Problem to work on => Reproduce the lines from the one with "The image size is (1628, 615)." through the one with "[x=345, y=381]", inclusive, without changing anything in them.

=====

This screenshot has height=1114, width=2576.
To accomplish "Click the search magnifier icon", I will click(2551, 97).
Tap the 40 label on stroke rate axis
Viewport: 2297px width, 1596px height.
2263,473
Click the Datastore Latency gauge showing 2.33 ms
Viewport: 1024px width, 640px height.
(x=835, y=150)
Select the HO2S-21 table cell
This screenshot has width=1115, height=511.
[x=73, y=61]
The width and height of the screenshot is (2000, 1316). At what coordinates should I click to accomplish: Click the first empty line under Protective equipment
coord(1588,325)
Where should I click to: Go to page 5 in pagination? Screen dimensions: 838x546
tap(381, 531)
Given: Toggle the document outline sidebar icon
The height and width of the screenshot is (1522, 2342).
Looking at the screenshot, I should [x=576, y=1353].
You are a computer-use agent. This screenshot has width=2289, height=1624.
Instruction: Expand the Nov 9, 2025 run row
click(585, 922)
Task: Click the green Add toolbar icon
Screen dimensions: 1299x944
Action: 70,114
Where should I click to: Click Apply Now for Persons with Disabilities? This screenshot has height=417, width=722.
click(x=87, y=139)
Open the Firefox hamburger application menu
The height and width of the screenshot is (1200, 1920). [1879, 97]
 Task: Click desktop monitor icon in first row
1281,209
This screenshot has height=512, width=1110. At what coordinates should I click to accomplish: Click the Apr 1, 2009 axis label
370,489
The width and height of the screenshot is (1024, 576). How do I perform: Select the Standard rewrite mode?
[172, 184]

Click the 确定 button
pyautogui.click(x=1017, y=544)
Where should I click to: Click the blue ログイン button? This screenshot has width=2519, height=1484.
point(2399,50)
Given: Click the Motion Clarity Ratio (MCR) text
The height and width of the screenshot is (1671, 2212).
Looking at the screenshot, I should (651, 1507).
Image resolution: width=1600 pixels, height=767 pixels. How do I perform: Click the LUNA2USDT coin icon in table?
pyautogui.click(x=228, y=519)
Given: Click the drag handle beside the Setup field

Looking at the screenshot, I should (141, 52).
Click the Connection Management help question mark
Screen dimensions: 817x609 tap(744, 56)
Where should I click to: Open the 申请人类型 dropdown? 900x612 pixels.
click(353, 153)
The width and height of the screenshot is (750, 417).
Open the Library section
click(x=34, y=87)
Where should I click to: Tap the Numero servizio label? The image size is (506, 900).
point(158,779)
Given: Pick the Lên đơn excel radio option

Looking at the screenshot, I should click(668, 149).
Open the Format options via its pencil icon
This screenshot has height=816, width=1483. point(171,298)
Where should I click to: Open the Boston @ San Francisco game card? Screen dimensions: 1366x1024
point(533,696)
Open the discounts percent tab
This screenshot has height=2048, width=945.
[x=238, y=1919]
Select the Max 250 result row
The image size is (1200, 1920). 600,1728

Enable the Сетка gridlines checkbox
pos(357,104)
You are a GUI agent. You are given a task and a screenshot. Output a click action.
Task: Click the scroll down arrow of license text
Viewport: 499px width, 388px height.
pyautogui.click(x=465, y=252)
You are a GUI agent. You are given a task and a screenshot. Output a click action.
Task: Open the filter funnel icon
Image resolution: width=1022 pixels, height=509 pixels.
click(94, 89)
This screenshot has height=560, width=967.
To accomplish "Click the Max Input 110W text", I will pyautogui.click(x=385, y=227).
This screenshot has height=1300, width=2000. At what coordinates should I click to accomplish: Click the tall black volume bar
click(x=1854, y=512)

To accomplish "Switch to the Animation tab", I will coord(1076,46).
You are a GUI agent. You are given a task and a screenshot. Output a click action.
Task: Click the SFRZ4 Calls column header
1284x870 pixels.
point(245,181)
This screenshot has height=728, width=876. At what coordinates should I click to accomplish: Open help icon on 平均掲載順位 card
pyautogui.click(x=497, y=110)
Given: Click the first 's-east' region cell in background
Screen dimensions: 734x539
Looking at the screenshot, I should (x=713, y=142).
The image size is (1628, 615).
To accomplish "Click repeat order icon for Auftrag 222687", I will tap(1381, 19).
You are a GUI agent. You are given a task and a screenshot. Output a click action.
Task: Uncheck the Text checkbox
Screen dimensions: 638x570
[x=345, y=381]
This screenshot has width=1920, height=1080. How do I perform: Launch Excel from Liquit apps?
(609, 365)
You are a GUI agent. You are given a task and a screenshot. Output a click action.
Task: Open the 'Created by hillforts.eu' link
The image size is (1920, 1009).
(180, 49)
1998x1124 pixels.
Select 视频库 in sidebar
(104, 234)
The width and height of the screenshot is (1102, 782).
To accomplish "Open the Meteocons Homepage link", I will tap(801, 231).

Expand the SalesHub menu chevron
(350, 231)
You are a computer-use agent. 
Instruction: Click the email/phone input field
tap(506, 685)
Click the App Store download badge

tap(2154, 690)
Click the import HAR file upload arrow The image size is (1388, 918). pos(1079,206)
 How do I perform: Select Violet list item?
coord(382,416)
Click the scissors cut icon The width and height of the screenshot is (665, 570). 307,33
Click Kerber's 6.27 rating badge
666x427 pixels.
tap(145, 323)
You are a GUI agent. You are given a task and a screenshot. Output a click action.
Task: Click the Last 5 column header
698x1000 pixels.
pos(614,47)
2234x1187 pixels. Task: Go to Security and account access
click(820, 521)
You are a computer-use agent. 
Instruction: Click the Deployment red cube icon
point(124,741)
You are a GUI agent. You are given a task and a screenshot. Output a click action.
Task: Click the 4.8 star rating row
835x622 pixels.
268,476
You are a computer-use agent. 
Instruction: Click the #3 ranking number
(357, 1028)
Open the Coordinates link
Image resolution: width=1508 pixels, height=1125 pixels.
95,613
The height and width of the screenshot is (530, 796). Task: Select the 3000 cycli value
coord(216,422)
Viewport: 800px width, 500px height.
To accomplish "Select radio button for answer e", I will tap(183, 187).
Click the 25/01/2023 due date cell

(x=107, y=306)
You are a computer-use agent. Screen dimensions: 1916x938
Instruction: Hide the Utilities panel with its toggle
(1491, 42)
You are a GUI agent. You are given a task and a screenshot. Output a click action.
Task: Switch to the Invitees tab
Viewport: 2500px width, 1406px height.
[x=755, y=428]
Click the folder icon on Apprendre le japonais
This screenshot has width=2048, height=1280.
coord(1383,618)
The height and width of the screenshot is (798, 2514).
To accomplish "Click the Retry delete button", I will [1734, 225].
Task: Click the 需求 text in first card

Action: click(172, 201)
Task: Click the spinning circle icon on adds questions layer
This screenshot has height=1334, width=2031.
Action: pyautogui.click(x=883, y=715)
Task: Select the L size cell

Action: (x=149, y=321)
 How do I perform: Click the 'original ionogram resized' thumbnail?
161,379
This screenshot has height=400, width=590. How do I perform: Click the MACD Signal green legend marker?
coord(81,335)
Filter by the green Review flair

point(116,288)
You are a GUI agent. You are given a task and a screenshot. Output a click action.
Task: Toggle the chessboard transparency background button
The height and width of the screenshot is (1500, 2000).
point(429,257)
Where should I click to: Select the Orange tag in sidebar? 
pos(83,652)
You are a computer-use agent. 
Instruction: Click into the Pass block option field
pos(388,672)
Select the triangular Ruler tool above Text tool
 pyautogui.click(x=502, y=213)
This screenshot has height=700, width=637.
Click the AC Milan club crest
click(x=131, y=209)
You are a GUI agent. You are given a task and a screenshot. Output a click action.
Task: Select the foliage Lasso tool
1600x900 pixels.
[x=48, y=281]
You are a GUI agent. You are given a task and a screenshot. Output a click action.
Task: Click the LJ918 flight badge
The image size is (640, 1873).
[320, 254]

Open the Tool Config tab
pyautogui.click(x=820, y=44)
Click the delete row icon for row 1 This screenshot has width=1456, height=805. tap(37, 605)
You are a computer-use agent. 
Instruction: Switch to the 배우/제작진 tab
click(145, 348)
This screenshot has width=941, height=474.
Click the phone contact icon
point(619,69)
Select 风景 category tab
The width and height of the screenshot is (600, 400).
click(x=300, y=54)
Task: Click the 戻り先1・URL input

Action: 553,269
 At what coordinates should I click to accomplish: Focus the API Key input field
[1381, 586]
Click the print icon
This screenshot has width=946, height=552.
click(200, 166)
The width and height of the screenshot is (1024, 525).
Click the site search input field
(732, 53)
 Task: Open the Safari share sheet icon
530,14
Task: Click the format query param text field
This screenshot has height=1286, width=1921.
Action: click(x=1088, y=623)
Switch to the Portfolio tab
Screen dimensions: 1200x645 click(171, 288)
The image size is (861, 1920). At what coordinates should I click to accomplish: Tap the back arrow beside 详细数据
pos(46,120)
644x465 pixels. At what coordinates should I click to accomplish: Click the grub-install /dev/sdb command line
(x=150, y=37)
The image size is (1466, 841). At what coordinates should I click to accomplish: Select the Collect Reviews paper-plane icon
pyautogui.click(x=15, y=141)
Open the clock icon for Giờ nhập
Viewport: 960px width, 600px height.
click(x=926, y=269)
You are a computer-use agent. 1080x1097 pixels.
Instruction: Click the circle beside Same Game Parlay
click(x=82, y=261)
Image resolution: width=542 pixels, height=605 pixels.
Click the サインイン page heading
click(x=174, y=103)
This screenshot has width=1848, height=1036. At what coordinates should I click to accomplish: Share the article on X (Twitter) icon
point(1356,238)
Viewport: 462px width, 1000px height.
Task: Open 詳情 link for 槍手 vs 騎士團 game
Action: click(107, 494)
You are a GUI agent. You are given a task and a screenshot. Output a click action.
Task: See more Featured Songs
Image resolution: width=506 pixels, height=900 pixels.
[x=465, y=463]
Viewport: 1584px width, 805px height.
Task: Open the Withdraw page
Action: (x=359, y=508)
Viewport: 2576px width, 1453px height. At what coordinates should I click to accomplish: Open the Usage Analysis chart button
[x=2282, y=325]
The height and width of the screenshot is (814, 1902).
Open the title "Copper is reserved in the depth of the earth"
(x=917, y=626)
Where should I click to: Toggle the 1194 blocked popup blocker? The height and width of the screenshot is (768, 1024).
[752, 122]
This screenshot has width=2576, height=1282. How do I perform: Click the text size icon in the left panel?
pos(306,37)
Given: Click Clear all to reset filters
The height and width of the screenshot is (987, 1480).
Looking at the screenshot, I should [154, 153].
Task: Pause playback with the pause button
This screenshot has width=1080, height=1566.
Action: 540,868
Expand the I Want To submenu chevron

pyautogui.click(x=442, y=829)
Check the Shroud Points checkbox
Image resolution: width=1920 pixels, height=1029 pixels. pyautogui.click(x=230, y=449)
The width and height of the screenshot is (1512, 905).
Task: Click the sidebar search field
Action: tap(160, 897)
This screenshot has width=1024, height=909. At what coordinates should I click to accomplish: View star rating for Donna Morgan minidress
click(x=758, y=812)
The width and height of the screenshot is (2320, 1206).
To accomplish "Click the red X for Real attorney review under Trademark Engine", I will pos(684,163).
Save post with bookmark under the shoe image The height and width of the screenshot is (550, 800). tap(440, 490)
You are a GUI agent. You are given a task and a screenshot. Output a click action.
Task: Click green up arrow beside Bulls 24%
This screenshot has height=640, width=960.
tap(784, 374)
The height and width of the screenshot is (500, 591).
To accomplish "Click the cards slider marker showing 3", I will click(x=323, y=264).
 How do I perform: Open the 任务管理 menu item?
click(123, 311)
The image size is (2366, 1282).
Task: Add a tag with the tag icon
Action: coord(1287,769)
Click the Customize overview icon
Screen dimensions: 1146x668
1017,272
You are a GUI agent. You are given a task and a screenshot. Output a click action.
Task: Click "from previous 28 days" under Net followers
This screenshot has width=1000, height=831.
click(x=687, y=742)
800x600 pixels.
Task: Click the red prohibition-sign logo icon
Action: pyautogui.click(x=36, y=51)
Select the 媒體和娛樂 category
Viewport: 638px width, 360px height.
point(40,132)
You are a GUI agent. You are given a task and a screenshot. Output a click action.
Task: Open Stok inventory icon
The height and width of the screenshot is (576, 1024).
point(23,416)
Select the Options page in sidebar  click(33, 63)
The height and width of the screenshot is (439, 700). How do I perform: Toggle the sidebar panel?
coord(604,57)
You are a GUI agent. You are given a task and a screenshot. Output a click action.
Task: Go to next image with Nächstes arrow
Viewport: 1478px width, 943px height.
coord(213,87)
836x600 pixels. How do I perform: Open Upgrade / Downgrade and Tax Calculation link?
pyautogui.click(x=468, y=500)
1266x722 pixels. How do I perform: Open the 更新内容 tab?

=====

Full solution =>
The image size is (1628, 615).
To accomplish "Click repeat order icon for Auftrag 222687", I will tap(1381, 19).
You are a GUI agent. You are given a task and a screenshot. Output a click action.
Task: Uncheck the Text checkbox
Screen dimensions: 638x570
[x=345, y=381]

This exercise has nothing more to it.